== Segment start ==
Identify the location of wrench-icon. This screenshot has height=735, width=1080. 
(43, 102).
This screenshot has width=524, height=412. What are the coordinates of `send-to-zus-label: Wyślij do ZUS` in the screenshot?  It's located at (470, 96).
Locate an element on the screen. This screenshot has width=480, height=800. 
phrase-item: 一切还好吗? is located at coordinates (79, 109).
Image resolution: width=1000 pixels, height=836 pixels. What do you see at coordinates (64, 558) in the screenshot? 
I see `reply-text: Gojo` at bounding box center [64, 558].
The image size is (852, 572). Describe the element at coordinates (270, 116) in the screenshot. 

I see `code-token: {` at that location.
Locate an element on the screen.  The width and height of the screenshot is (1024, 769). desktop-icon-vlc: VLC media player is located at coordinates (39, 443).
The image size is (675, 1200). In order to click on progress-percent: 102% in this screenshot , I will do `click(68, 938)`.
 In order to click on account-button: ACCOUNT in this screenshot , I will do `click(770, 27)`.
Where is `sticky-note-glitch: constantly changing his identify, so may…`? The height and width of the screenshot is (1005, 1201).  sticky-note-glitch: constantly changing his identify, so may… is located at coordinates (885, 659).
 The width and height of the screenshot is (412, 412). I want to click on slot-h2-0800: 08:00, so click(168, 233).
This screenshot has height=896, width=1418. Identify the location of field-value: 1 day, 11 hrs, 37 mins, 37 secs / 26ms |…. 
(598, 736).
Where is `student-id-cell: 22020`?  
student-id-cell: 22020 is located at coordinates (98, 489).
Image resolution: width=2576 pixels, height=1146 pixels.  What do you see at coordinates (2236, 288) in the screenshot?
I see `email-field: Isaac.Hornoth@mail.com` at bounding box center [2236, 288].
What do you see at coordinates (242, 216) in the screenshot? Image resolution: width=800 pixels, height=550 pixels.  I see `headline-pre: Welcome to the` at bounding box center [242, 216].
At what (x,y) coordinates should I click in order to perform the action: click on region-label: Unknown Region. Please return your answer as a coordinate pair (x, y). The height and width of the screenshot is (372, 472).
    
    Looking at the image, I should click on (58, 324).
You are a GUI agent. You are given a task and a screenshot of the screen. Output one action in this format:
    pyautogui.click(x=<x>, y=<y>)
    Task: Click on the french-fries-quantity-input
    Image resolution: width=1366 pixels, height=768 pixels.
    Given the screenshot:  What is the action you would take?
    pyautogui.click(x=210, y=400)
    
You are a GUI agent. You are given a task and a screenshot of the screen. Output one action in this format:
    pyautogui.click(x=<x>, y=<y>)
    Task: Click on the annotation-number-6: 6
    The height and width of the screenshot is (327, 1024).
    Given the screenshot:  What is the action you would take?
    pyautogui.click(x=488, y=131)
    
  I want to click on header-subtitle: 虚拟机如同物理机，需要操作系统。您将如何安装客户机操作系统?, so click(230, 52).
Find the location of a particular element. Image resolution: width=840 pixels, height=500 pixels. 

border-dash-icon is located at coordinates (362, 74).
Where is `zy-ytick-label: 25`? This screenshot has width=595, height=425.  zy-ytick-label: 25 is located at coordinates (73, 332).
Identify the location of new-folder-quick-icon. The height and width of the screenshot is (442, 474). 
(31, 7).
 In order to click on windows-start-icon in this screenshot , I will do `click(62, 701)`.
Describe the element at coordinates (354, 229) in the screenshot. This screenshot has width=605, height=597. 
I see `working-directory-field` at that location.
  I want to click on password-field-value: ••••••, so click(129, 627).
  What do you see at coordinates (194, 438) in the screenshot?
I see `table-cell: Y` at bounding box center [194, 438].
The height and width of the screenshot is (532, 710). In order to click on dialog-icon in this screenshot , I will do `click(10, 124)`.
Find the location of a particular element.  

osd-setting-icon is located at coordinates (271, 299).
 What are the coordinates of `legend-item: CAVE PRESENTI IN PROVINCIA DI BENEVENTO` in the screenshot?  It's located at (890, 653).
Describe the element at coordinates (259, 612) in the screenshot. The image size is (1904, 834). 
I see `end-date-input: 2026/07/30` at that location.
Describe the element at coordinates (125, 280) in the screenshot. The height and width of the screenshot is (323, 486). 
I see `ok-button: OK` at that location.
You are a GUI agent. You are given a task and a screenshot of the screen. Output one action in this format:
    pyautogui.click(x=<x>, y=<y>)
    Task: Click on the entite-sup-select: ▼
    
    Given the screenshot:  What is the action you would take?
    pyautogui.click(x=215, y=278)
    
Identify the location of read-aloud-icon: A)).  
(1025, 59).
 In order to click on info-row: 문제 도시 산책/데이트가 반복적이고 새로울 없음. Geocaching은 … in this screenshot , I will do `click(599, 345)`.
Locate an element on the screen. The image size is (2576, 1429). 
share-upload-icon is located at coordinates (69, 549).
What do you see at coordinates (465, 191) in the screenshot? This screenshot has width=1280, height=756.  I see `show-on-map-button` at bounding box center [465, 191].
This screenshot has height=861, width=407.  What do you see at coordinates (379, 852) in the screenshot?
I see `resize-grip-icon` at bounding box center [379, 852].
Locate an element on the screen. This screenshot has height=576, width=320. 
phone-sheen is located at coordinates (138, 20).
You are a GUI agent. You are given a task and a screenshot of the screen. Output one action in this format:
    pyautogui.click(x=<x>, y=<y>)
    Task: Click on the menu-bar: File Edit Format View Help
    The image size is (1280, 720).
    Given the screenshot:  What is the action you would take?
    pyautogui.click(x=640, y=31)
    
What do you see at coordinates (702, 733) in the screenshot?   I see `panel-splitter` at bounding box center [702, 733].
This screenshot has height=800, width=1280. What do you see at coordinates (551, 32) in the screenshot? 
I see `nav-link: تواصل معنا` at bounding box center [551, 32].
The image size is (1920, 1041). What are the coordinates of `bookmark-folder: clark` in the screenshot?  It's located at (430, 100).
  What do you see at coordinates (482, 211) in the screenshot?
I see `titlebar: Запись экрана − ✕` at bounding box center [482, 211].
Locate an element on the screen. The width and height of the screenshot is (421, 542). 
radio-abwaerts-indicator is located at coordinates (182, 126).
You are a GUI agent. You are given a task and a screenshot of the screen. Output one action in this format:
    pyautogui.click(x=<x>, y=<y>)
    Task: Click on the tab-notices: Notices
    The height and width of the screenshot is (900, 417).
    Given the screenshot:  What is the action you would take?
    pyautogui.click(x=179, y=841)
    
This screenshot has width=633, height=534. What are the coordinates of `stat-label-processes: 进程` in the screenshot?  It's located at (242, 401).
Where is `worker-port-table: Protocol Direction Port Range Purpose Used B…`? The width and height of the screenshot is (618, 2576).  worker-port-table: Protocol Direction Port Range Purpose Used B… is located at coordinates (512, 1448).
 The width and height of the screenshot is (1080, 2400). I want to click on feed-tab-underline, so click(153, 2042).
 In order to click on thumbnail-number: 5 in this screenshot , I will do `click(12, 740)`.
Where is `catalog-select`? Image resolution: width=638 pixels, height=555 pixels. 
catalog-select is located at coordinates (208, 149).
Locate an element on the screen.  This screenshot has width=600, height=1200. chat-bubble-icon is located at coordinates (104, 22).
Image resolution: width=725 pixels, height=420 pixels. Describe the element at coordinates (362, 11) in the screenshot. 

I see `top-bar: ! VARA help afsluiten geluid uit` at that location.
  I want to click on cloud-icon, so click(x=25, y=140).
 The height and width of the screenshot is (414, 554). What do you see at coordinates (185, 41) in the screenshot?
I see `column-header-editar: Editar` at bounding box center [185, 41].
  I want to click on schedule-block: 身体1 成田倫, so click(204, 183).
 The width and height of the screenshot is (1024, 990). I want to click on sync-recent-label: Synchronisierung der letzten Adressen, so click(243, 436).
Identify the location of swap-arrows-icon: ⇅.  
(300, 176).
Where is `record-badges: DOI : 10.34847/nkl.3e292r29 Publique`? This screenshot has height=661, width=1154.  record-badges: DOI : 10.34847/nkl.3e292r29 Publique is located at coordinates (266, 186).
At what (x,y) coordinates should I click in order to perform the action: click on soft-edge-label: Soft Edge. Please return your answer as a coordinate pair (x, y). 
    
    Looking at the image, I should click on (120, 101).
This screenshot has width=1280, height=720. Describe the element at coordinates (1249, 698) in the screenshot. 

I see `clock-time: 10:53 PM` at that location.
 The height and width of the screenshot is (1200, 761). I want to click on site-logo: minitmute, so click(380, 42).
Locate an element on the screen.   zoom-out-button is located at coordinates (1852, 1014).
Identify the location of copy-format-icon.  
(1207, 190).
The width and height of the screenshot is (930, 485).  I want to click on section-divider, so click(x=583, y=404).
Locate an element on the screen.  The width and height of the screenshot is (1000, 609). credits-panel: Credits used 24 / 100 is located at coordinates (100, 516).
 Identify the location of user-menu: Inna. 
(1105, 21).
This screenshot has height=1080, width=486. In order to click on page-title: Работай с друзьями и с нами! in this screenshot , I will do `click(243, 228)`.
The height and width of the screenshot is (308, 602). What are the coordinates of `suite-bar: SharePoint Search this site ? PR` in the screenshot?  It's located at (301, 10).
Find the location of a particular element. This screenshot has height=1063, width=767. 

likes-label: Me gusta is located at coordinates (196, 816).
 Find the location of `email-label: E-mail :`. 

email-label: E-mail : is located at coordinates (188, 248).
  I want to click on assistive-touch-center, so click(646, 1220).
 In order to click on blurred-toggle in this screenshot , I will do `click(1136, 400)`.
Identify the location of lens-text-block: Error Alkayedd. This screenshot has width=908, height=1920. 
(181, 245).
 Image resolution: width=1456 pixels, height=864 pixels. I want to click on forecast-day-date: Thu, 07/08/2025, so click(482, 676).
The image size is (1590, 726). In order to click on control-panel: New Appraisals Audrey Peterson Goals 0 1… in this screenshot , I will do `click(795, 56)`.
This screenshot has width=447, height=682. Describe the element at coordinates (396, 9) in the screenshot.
== Segment end ==
» **ASSIGNED TASK**:
Rewrite the entries starting at the first line and ending at the line that contains "phrase-item: 一切还好吗? is", putting "image" in place of every "screenshot" and leaving everything else unchanged.

» **EXERCISE RESPONSE**:
Identify the location of wrench-icon. This image has height=735, width=1080. 
(43, 102).
This image has width=524, height=412. What are the coordinates of `send-to-zus-label: Wyślij do ZUS` in the image?  It's located at (470, 96).
Locate an element on the screen. This image has width=480, height=800. 
phrase-item: 一切还好吗? is located at coordinates (79, 109).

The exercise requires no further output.